Work request:
Output the records exactly. Include every line.

Recorded data:
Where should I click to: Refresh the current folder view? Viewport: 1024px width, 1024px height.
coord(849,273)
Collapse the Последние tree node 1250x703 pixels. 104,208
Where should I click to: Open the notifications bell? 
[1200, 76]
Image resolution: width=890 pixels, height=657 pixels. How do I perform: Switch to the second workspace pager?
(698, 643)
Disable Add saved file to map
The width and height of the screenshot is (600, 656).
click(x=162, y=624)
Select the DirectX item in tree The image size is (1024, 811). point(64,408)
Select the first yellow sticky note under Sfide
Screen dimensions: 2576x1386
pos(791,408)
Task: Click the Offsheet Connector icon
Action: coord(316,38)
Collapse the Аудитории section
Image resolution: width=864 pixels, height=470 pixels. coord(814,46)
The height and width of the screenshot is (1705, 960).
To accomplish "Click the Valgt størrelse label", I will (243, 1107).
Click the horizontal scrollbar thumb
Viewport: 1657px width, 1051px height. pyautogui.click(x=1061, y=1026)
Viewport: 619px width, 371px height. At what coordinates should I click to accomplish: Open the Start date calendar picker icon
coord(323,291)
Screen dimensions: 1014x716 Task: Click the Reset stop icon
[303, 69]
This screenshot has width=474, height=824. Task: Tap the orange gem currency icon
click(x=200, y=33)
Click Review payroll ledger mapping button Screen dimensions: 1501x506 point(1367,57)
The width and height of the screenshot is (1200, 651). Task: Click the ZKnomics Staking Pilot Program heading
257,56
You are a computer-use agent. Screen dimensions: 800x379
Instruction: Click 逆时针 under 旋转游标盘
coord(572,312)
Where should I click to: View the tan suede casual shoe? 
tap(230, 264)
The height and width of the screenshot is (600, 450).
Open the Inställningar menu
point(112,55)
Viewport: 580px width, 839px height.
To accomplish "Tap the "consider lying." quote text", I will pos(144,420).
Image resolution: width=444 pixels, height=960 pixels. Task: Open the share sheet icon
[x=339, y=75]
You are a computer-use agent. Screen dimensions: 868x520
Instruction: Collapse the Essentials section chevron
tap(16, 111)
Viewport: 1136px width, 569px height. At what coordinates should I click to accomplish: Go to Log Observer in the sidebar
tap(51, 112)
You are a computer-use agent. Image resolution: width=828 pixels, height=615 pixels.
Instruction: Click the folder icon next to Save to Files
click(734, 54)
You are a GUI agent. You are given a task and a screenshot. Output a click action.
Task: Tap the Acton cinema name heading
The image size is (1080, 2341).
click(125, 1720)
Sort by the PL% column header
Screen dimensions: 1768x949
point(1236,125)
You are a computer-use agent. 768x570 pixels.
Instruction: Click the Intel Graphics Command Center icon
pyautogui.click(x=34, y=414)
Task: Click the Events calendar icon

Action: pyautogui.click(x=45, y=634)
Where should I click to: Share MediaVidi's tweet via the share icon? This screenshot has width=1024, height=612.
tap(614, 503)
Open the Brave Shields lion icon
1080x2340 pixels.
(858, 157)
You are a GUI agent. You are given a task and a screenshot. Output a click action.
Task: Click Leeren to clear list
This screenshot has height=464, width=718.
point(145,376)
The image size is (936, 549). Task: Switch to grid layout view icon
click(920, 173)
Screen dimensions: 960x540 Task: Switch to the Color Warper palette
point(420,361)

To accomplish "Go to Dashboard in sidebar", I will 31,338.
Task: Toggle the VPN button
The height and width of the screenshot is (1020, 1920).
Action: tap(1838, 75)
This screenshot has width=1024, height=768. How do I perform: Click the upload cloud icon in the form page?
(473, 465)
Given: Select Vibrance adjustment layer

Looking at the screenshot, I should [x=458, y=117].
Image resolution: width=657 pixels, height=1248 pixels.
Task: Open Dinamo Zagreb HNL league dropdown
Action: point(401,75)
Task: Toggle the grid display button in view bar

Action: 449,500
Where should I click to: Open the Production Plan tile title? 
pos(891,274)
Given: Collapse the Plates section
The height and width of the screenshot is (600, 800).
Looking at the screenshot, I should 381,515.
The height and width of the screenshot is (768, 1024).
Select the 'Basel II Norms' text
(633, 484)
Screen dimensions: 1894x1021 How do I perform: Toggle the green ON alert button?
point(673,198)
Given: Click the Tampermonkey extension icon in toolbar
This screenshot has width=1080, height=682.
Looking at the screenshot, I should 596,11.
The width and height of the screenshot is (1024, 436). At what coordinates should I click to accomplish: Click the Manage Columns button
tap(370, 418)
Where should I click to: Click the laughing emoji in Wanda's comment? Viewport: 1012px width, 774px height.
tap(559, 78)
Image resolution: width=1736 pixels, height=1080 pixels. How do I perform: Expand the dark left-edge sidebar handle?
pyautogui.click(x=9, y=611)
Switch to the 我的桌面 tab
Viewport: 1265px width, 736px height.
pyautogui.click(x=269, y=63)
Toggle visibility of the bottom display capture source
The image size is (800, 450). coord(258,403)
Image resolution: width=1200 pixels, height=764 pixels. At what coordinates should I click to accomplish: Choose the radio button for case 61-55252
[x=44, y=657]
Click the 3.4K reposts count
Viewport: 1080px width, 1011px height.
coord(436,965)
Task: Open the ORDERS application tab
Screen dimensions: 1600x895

Exercise output:
Where should I click to: Refresh the current folder view? Viewport: 1024px width, 1024px height.
coord(849,273)
Collapse the Последние tree node 1250x703 pixels. 104,208
Where should I click to: Open the notifications bell? 
[1200, 76]
Image resolution: width=890 pixels, height=657 pixels. How do I perform: Switch to the second workspace pager?
(698, 643)
Disable Add saved file to map
The width and height of the screenshot is (600, 656).
click(x=162, y=624)
Select the DirectX item in tree The image size is (1024, 811). point(64,408)
Select the first yellow sticky note under Sfide
Screen dimensions: 2576x1386
pos(791,408)
Task: Click the Offsheet Connector icon
Action: coord(316,38)
Collapse the Аудитории section
Image resolution: width=864 pixels, height=470 pixels. coord(814,46)
The height and width of the screenshot is (1705, 960).
To accomplish "Click the Valgt størrelse label", I will (243, 1107).
Click the horizontal scrollbar thumb
Viewport: 1657px width, 1051px height. pyautogui.click(x=1061, y=1026)
Viewport: 619px width, 371px height. At what coordinates should I click to accomplish: Open the Start date calendar picker icon
coord(323,291)
Screen dimensions: 1014x716 Task: Click the Reset stop icon
[303, 69]
This screenshot has width=474, height=824. Task: Tap the orange gem currency icon
click(x=200, y=33)
Click Review payroll ledger mapping button Screen dimensions: 1501x506 point(1367,57)
The width and height of the screenshot is (1200, 651). Task: Click the ZKnomics Staking Pilot Program heading
257,56
You are a computer-use agent. Screen dimensions: 800x379
Instruction: Click 逆时针 under 旋转游标盘
coord(572,312)
Where should I click to: View the tan suede casual shoe? 
tap(230, 264)
The height and width of the screenshot is (600, 450).
Open the Inställningar menu
point(112,55)
Viewport: 580px width, 839px height.
To accomplish "Tap the "consider lying." quote text", I will pos(144,420).
Image resolution: width=444 pixels, height=960 pixels. Task: Open the share sheet icon
[x=339, y=75]
You are a computer-use agent. Screen dimensions: 868x520
Instruction: Collapse the Essentials section chevron
tap(16, 111)
Viewport: 1136px width, 569px height. At what coordinates should I click to accomplish: Go to Log Observer in the sidebar
tap(51, 112)
You are a computer-use agent. Image resolution: width=828 pixels, height=615 pixels.
Instruction: Click the folder icon next to Save to Files
click(734, 54)
You are a GUI agent. You are given a task and a screenshot. Output a click action.
Task: Tap the Acton cinema name heading
The image size is (1080, 2341).
click(125, 1720)
Sort by the PL% column header
Screen dimensions: 1768x949
point(1236,125)
You are a computer-use agent. 768x570 pixels.
Instruction: Click the Intel Graphics Command Center icon
pyautogui.click(x=34, y=414)
Task: Click the Events calendar icon

Action: pyautogui.click(x=45, y=634)
Where should I click to: Share MediaVidi's tweet via the share icon? This screenshot has width=1024, height=612.
tap(614, 503)
Open the Brave Shields lion icon
1080x2340 pixels.
(858, 157)
You are a GUI agent. You are given a task and a screenshot. Output a click action.
Task: Click Leeren to clear list
This screenshot has height=464, width=718.
point(145,376)
The image size is (936, 549). Task: Switch to grid layout view icon
click(920, 173)
Screen dimensions: 960x540 Task: Switch to the Color Warper palette
point(420,361)

To accomplish "Go to Dashboard in sidebar", I will 31,338.
Task: Toggle the VPN button
The height and width of the screenshot is (1020, 1920).
Action: tap(1838, 75)
This screenshot has width=1024, height=768. How do I perform: Click the upload cloud icon in the form page?
(473, 465)
Given: Select Vibrance adjustment layer

Looking at the screenshot, I should [x=458, y=117].
Image resolution: width=657 pixels, height=1248 pixels.
Task: Open Dinamo Zagreb HNL league dropdown
Action: point(401,75)
Task: Toggle the grid display button in view bar

Action: 449,500
Where should I click to: Open the Production Plan tile title? 
pos(891,274)
Given: Collapse the Plates section
The height and width of the screenshot is (600, 800).
Looking at the screenshot, I should 381,515.
The height and width of the screenshot is (768, 1024).
Select the 'Basel II Norms' text
(633, 484)
Screen dimensions: 1894x1021 How do I perform: Toggle the green ON alert button?
point(673,198)
Given: Click the Tampermonkey extension icon in toolbar
This screenshot has width=1080, height=682.
Looking at the screenshot, I should 596,11.
The width and height of the screenshot is (1024, 436). At what coordinates should I click to accomplish: Click the Manage Columns button
tap(370, 418)
Where should I click to: Click the laughing emoji in Wanda's comment? Viewport: 1012px width, 774px height.
tap(559, 78)
Image resolution: width=1736 pixels, height=1080 pixels. How do I perform: Expand the dark left-edge sidebar handle?
pyautogui.click(x=9, y=611)
Switch to the 我的桌面 tab
Viewport: 1265px width, 736px height.
pyautogui.click(x=269, y=63)
Toggle visibility of the bottom display capture source
The image size is (800, 450). coord(258,403)
Image resolution: width=1200 pixels, height=764 pixels. At what coordinates should I click to accomplish: Choose the radio button for case 61-55252
[x=44, y=657]
Click the 3.4K reposts count
Viewport: 1080px width, 1011px height.
coord(436,965)
Task: Open the ORDERS application tab
Screen dimensions: 1600x895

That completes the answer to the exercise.